Where humans still did the hard work
- Deciding what matters. AI surfaced more than 20 potential insights. Choosing the ones that told the right story required judgment about strategy, audience, and what would actually move decisions. That was entirely human.
- Calibrating confidence. LLMs tend to sound confident even when the evidence is thin. Knowing when a finding was “suggestive” versus “validated,” especially with a smaller sample, required someone who understood the research design and its limits. A small set of interviews can reveal a lot, but they can also mislead if you don’t consider the context.
- Turning findings into implications. AI can summarize what users said. Deciding what to do about it, which bets to make, what to deprioritize, how to sequence experiments, and what messaging to go to market with is still where PM and PMM judgment lives. The research report is an input to that decision, not the decision itself.
The real shift: how your time gets spent
In a traditional cycle, PMs and PMMs often spend:
- ~70% of their “research time” on gathering, reading, tagging, and formatting
- ~30% on actual thinking, alignment, and decisions
With this workflow, our split looked closer to:
- 30% gathering and synthesizing (with AI doing the heavy lift, humans guiding and correcting)
- 70% thinking and deciding (the work that actually requires experience and context)
We didn’t skip steps. We just gave the low‑leverage parts to AI, which doesn’t get tired of reformatting.

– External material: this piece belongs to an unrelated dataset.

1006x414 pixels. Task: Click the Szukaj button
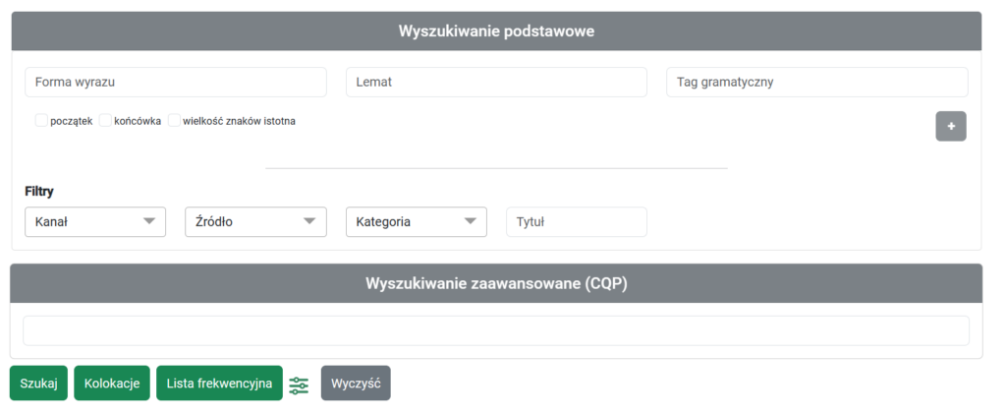pyautogui.click(x=38, y=384)
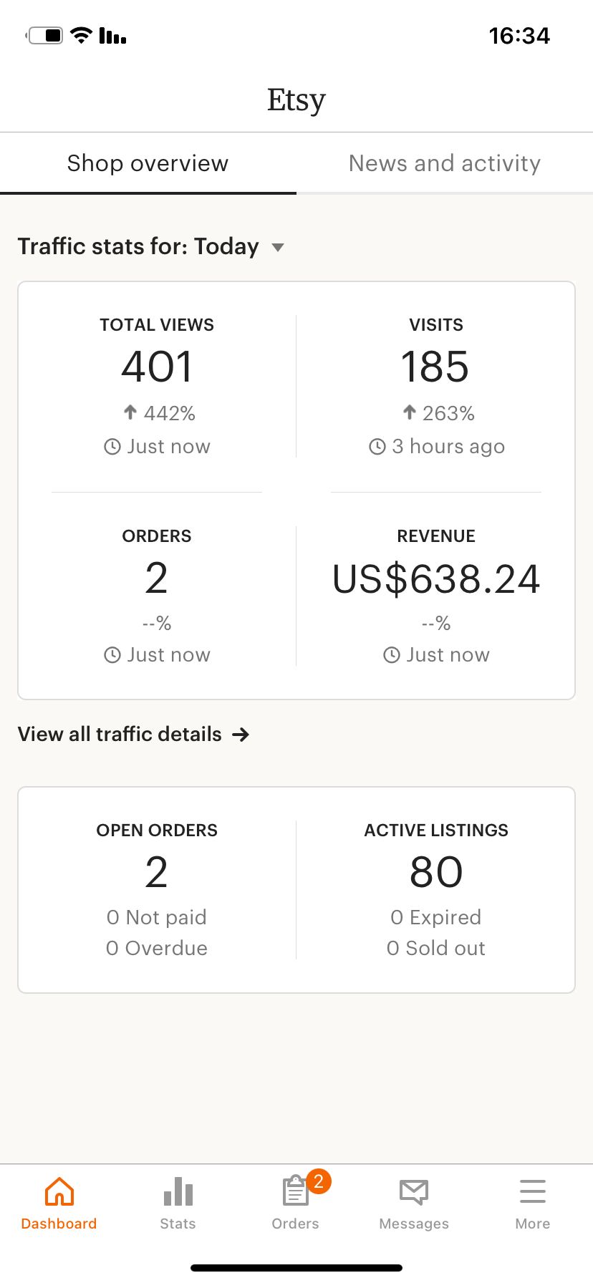Open the Dashboard home icon
The width and height of the screenshot is (593, 1283).
pos(59,1193)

How to try this with your next study
If you want to apply this pattern on your own team, a simple checklist:
- Keep your research in tools your AI can see
Connect interviews (e.g., Dovetail) and context (e.g., Confluence, Jira) rather than working off exported docs. - Start by feeding AI your brief instead of just your transcripts
Share your research plan, hypotheses, and relevant positioning before you ask for synthesis. - Treat AI as a fast first drafter, not a decision-maker
Let it propose structures, insights, and rewrites. Reserve final judgment for humans. - Use templates for reports and updates
Decide your report structure upfront and have AI reshape content into that skeleton. - Plan for distribution early
Assume you’ll need: a full report, an exec summary, a few Slack posts, and maybe a blog or deck. Let AI help with all of them from the same core source.
Why this matters in the AI era of teamwork
The next era of work isn’t about producing more output with AI. The real advantage is better alignment, sharper judgment, and more confident decisions.
Across our research and competitor analysis, a few patterns are clear:
- Teamwork is the differentiator. AI is most powerful when it connects people, tools, and context.
- Trust and accountability matter. The winning workflows are explicit about how teams validate AI output and who owns the final call.
- Structure wins. Skimmable, well-framed reports serve humans and make it easier for AI and search to surface your work accurately.
AI won’t replace the hard parts of research or product decisions. But when you design your workflow and content around human–AI collaboration, you get more leverage on the work that actually moves the needle.